CONSIGNE
Relevez toutes les actions concrètes que l'extrait sur les communes à facilités cite pour illustrer les relations entre Uccle et Linkebeek.

EXTRAIT
+---+

La délimitation jadis nette entre ville et campagne s’est progressivement estompée. Chacun peut constater, notamment, la continuité de l’habitat entre la région de Bruxelles et les communes de Waterloo et de Dilbeek. Une rupture paysagère subsiste cependant encore localement à la limite des communes de Uccle et de Linkebeek.

Les communes « à facilités » :

  • 6 communes limitrophes de la région de Bruxelles-Capitale intégrées à la Flandre par le tracé des frontières linguistiques de1962, malgré leur très forte proportion de francophones (majoritaires dans plusieurs d’entre elles).
  • Un régime de facilités linguistiques administratives pour les francophones, fortement compromis par les actuelles revendications nationalistes flamandes.
  • Une situation limitrophe d’Uccle pour trois d’entre elles : Rhode St Genèse, Linkebeek et Drogenbos.

Depuis la fin du siècle précédent, des relations d’amitié ont été institutionnalisées entre les communes d’Uccle et de Linkebeek… à titre officieux s’entend, car notre volonté commune d’une charte officielle de coopération n’a pas été acceptée par le Gouvernement flamand !

Une grande disparité démographique : environ 75.000 habitants d’un côté de la frontière linguistique et 4.000 de l’autre. Mais une similitude sociologique et urbanistique.

Une rencontre annuelle entre les deux collèges. Des participations réciproques aux fêtes du carnaval et de la jeunesse. Un parcours d’artistes organisé conjointement par les deux communes. Des concertations du point de vue de la mobilité et quelques collaborations pour l’instruction de permis d’urbanisme.

Peu de choses en vérité et qui n’impliquent guère les citoyens des deux communes. Mais un symbole politique fort. Il préfigure un grand rêve … qui deviendra peut-être un jour réalité.

+---+

DONNÉES FOURNIES

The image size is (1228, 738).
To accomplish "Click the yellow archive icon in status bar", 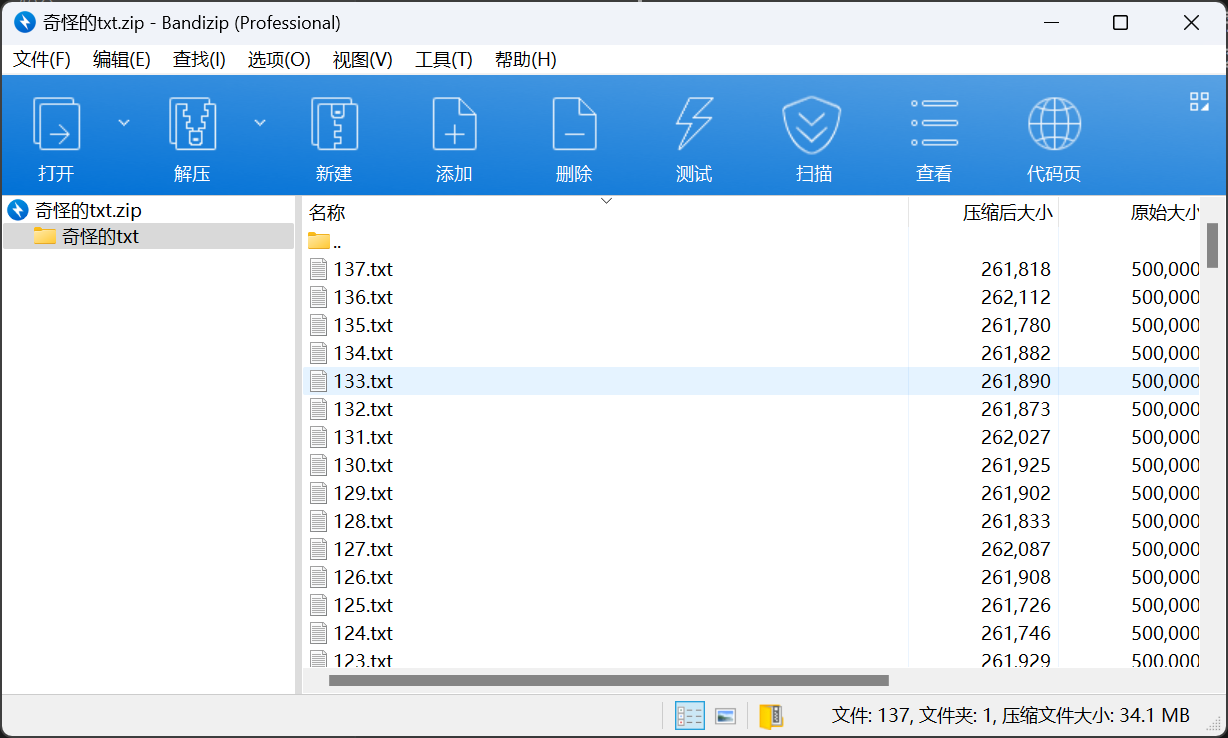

+---+

RÉPONSE
- Une rencontre annuelle entre les deux collèges
- Des participations réciproques aux fêtes du carnaval et de la jeunesse
- Un parcours d'artistes organisé conjointement par les deux communes
- Des concertations du point de vue de la mobilité
- Quelques collaborations pour l'instruction de permis d'urbanisme